1. and 2. above share fundamental problems:
- the solution is not extensible. If tomorrow, we want to add an other post-modification action, we will have to (again) find a way to order steps for technical reason or (again) add some column in the event log table.
- they brings false (technical) dependencies so that we don't know any more what is functional requirement and technical one: git storage is not really dependant from the event log, nor the other way around. But we want to store the fact that the two are related to the acceptance of a modification.
So it seems to means that we want to be able to uniquely identify each modification, and then create map between consumers of these modification.
Consumers may be the LDAP store, the log event repository, the git repos, etc.
These UUID would be specific to a given Rudder installation, and are meaningless outward that installation bounds. Typically, there is no meaning for such an UUID in the API to request a Rule modification (but the UUID can be returned by the successful request, and used to look-up what was the modification with that UUID).
Moreover, it seems to be the natural solution toward we are going with modification worflows.
Technical details
Having a "modification UUID" mean that:
- we want to generate that UUID at some step. Today, it seems to make sense to generate the UUID when the modification is commited, at the same time as the Diff. Tomorrow, we will certainly want to have modification (diff) existing before any actual modification in repository.
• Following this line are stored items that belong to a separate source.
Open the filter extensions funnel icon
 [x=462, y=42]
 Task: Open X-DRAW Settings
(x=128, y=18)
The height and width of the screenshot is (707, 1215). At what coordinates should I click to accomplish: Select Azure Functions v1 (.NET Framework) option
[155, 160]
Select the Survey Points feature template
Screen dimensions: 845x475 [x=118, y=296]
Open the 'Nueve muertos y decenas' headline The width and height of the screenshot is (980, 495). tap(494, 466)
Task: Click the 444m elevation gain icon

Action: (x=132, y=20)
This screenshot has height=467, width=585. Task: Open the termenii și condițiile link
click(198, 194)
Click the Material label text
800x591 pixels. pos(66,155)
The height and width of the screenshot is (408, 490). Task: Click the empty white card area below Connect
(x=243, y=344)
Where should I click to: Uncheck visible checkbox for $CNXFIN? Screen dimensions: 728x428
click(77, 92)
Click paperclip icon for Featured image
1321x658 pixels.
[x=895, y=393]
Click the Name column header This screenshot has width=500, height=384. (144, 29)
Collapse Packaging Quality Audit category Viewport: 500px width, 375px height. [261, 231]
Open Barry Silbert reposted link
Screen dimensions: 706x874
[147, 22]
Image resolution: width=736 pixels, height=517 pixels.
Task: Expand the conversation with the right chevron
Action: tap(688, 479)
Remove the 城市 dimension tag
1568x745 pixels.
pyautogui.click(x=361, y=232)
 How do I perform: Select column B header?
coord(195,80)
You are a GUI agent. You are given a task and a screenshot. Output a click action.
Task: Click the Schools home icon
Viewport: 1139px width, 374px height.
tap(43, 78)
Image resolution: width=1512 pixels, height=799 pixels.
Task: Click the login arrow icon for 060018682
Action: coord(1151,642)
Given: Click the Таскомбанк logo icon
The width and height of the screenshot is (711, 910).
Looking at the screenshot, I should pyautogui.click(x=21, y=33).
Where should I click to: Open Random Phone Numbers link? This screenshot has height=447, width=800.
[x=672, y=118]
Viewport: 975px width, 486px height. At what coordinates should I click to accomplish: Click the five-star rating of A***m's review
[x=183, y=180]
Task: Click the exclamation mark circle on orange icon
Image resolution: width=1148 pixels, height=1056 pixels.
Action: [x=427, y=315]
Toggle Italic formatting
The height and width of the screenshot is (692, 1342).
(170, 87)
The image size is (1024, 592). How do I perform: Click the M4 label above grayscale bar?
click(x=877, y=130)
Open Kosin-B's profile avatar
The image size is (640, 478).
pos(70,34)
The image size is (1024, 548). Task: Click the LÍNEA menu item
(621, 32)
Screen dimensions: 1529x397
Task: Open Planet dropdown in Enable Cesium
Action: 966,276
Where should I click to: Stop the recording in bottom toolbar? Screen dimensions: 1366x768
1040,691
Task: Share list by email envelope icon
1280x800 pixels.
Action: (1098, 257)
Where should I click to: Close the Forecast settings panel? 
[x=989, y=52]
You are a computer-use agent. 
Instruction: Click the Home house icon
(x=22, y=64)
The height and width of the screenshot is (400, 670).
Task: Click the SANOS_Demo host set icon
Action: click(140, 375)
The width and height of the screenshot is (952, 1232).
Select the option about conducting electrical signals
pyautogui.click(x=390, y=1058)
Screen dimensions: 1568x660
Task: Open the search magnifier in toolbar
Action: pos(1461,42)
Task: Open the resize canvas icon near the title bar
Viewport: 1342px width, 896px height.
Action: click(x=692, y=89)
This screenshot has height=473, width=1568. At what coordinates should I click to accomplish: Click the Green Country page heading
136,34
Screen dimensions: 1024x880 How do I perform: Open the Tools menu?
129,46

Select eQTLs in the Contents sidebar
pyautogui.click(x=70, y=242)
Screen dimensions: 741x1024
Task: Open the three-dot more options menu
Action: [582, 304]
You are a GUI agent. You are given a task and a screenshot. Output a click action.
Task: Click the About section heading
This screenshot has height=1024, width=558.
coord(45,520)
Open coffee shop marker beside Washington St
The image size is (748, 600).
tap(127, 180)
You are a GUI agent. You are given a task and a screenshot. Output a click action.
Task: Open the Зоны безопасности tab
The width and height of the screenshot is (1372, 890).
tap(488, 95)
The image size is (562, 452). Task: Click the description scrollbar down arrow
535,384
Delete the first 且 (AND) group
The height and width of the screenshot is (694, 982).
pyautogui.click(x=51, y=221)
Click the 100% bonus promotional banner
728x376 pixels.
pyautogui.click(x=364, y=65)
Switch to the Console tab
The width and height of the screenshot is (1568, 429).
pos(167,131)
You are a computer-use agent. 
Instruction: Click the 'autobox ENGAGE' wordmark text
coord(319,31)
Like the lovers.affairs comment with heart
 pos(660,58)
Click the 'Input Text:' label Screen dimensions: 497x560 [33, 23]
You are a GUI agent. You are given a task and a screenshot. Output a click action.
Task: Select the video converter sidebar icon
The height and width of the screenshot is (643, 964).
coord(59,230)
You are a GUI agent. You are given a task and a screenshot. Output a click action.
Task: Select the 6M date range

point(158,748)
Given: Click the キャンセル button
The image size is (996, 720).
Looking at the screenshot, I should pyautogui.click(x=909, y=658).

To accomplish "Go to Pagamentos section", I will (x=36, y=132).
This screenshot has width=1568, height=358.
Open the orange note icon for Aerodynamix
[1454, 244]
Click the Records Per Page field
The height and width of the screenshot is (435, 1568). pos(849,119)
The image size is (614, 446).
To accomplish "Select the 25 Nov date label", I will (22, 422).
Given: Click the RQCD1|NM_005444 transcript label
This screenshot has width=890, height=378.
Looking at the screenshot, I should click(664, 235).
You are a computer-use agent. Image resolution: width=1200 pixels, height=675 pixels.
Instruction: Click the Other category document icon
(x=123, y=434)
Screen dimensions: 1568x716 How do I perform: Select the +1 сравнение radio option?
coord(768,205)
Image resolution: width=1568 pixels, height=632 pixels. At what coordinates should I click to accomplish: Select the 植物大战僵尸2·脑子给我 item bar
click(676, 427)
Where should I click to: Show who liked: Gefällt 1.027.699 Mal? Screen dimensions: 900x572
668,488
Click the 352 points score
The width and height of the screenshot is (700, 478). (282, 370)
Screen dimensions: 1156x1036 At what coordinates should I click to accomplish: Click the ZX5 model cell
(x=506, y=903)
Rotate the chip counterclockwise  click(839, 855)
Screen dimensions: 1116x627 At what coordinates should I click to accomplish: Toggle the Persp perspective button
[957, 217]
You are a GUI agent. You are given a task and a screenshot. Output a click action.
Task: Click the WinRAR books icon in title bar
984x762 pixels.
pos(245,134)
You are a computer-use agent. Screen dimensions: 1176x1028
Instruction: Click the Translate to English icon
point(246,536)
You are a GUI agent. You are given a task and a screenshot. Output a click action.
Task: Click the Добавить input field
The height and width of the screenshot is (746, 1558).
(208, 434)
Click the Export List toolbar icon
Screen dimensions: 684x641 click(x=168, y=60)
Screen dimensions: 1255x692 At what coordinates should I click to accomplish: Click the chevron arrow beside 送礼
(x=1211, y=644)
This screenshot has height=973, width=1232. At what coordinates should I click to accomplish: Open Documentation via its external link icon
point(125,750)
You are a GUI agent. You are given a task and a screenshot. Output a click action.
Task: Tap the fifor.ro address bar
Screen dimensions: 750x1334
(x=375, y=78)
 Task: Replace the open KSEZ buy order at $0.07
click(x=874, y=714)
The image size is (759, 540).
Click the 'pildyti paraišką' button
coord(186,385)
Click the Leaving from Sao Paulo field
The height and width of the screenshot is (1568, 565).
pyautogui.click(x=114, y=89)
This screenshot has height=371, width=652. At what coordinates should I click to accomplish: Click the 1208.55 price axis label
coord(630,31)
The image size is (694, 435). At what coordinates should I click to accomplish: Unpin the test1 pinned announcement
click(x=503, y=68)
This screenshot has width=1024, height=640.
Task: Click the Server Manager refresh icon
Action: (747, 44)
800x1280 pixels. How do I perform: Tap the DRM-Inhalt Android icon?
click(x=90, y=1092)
- we have to store that UUID in the log event table, either in a dedicated column, or as part of the detail modification. It seems to make sense to have that in the details as it's a part of the modification itself, but there is also great cons:
- performance wise, it will be horrible to look-up on that, so if we want to find all logs related to a given modification, that will be slow (and it seems to be an acceptable use case) ;
- it also make sense to consider the details (the XML part) as a common, generic part between what is part of a modification request from the outside, and the internal Rudder representation (with an UUID) of such request.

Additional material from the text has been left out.